Под рукой загремела цепь.
— Ну, хоть не приковали, — сказал Поно, нащупав кандалы. — Ха! Первый лежит…
Чьё-то тело осклизлой рыбой висело в цепях. Вот откуда шла вонь. Колодец загудел — мухи поднялись, ударили по щекам, по лбу, тяжёлые, откормленные, забились о стены. Это и раньше не кровь шумела в ушах, а они.
Поно укрыл лицо в сгибе руки, отшатнулся и упал. Он был один во тьме — в черноте, полной мух, полз по раскисшей от нечистот соломе, по крысиным костям. Он потерял опору. Вокруг простиралась тьма, и конца ей не было.
Цепкая рука схватила за бок, за край одежды, и Поно закричал, вырываясь. Хотел закричать, но вышел хрип, и тот, рядом, захрипел в ответ.
— Воды, воды… — удалось разобрать слова. — Молю…

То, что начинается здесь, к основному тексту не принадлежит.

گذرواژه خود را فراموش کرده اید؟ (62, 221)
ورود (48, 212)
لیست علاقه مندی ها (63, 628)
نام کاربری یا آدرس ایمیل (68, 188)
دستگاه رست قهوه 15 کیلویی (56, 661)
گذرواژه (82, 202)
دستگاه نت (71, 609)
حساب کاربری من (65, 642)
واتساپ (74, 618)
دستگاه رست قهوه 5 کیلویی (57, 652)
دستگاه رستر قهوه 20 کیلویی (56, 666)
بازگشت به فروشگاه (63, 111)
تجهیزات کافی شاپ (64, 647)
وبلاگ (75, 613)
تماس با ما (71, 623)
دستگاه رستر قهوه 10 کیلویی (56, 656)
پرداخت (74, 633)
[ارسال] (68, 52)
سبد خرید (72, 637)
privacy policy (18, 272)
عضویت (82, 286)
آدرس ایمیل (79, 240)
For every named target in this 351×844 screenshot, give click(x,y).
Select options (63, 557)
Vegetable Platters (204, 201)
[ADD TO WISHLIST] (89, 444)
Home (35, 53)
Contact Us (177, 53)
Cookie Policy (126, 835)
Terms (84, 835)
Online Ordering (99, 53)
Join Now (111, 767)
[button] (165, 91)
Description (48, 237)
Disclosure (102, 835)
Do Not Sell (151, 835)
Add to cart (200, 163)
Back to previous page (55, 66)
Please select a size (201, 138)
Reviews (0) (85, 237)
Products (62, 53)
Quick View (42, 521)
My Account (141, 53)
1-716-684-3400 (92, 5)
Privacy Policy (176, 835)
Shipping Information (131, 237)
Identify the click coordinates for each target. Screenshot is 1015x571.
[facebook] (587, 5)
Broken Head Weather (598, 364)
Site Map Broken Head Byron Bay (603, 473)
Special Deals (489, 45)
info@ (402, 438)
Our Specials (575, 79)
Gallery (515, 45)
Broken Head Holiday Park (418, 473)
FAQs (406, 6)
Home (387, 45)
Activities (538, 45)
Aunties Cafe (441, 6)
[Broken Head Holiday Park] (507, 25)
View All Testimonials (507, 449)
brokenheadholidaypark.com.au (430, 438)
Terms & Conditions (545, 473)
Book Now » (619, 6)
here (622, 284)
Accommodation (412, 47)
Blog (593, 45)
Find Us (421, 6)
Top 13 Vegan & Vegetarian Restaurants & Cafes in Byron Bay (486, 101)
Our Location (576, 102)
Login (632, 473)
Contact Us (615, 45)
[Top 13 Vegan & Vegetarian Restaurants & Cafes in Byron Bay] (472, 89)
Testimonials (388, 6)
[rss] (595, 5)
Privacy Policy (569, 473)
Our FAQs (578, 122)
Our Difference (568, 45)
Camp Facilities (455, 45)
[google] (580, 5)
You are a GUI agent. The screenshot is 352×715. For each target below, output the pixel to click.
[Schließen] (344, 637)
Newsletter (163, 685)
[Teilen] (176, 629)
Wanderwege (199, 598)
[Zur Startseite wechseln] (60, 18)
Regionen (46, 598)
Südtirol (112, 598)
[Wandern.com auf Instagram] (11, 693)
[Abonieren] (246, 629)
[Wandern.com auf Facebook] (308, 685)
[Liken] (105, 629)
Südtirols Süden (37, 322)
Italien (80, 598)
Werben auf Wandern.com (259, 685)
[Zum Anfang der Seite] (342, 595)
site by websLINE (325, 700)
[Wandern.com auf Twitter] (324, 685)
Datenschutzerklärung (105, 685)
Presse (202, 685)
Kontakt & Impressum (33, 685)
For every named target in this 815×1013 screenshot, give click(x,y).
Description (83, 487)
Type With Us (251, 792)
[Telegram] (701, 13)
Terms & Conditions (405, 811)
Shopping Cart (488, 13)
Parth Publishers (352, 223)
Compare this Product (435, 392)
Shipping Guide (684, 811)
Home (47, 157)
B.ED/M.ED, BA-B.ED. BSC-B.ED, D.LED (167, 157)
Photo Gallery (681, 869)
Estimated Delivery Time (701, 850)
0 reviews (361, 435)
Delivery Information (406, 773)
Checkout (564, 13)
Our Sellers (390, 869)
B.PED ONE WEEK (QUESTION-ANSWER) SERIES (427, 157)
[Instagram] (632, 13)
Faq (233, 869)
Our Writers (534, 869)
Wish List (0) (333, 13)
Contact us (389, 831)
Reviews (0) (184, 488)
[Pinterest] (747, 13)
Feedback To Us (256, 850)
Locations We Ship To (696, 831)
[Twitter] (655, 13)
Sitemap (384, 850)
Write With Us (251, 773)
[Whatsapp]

Поно тяжело дышал, дрожа, и не мог ответить. Тело ослабело — не двинуться. Наконец он не смог больше длить эту муку. Он открыл глаза.
Он прятался от тьмы, а оказалось, тьма куда страшнее, если не смотреть. Но если поднять веки, то видно всё вокруг: камень за камнем проступают глухие стены, и свисают цепи, и лежит мертвец — ком сырой глины, уже не похожий на человека. Это плохо, но это лучше, чем непроглядная тьма.
Перед ним на коленях стояла женщина, а может, старуха. Лицо исхудало, но волосы ещё темны, и цепь тянется, удерживая за пояс.
— У меня нет воды, — севшим голосом сказал Поно. — Слышишь, нет!
— Там, — указала она костлявым пальцем. — Там…
Старуха не опускала руки, и Поно поднялся и пошёл.
Это место прежде было колодцем, и остался ход, проложенный не только для воды — коридор в человеческий рост. Если бы Поно раньше открыл глаза, он бы и сам заметил.